***** DATA PROVIDED
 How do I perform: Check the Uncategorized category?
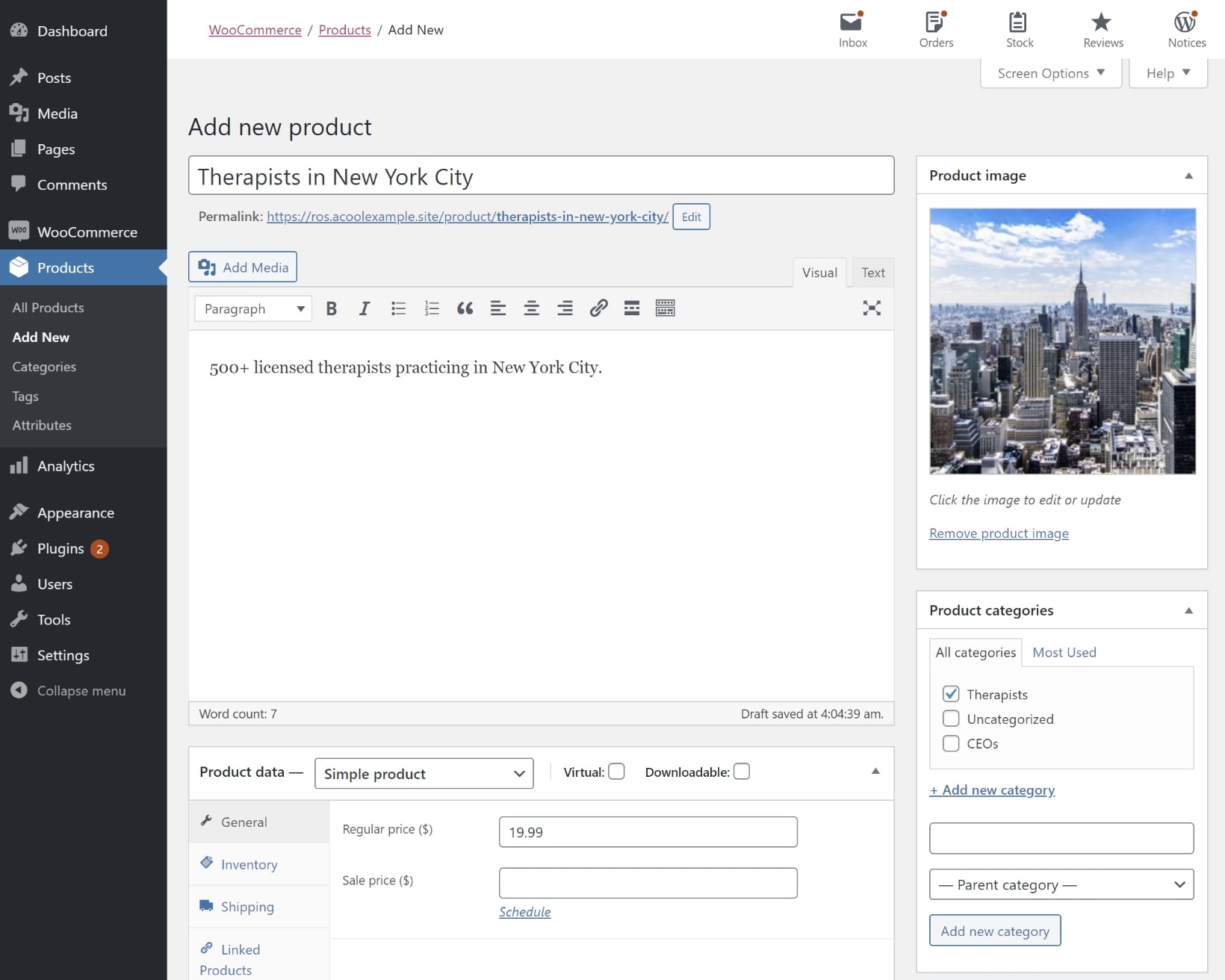point(950,719)
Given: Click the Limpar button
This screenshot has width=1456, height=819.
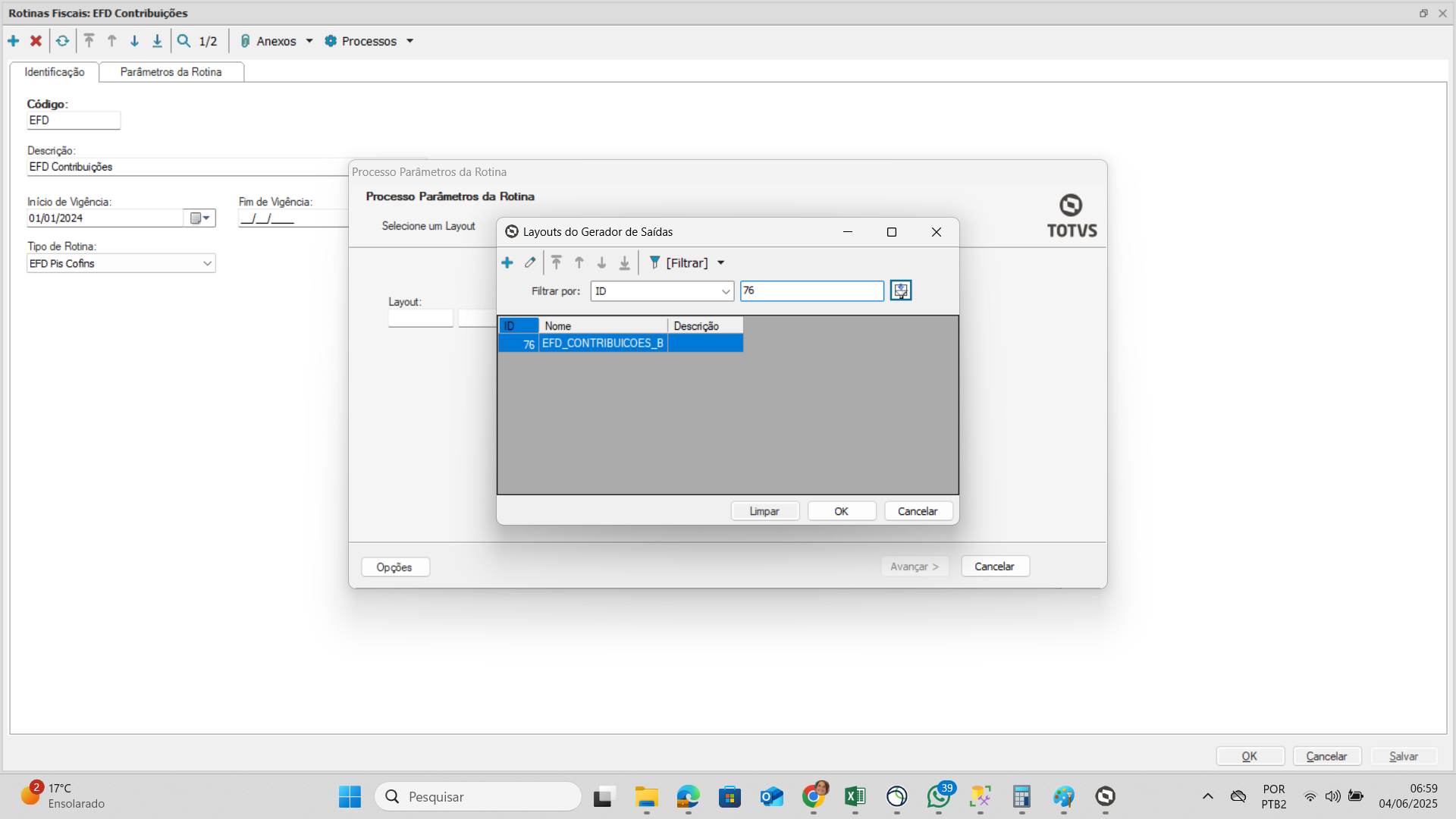Looking at the screenshot, I should [x=764, y=511].
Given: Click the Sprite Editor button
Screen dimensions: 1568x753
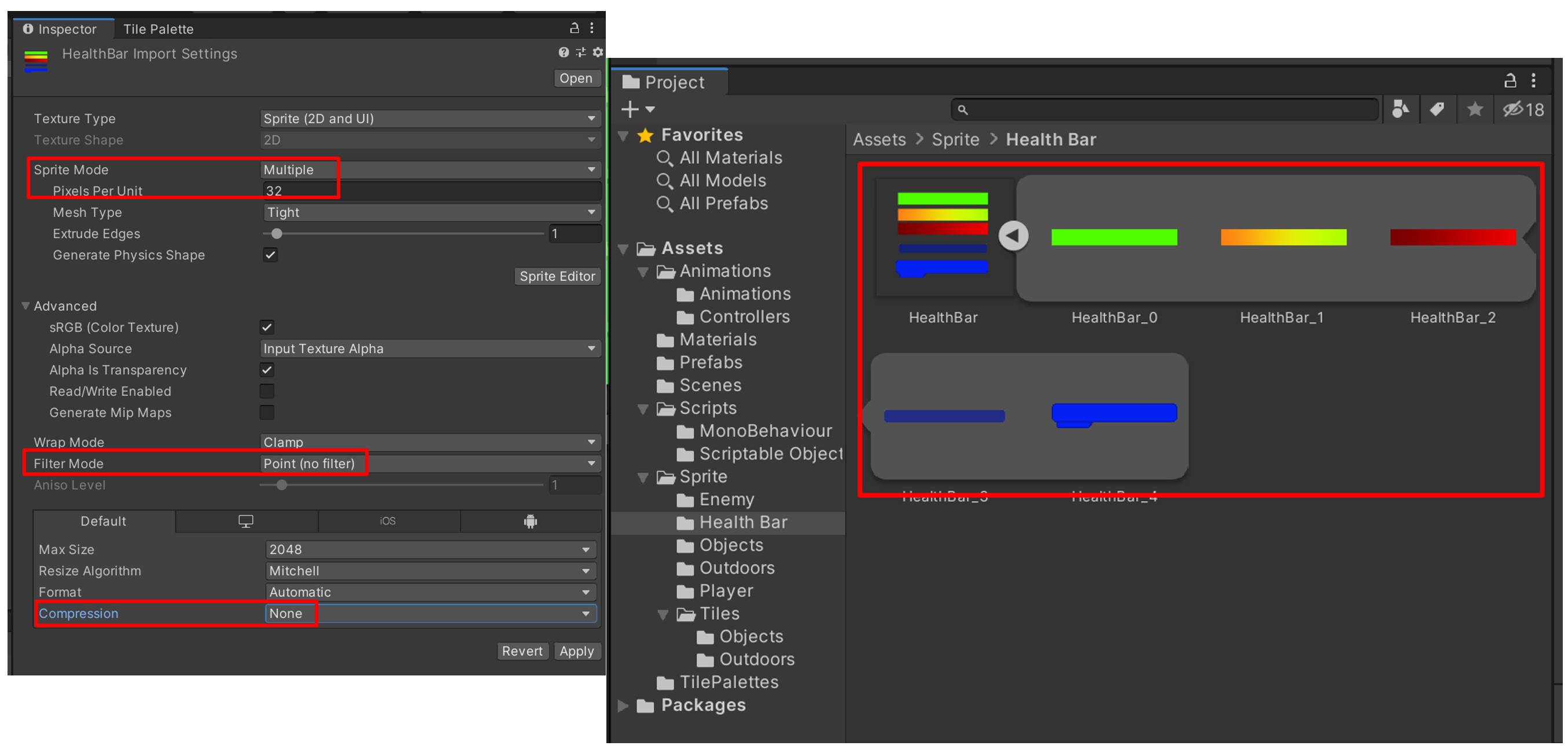Looking at the screenshot, I should [557, 276].
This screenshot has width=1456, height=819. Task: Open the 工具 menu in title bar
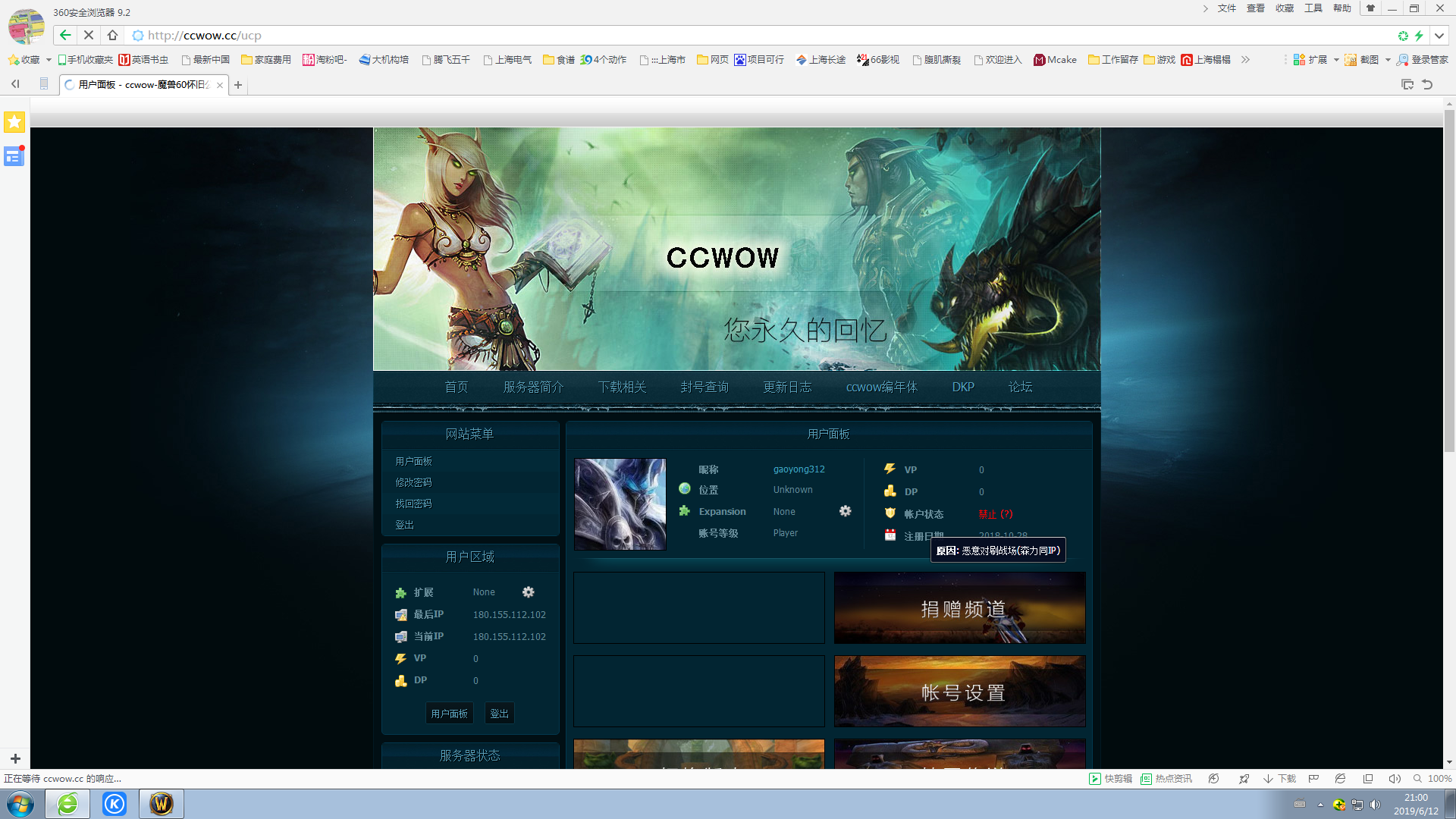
**********
◆ **ABOUT THIS TASK**
The string "button" appears on how many lines of the records? State the number alone.

◆ **EXERCISE OUTPUT**
2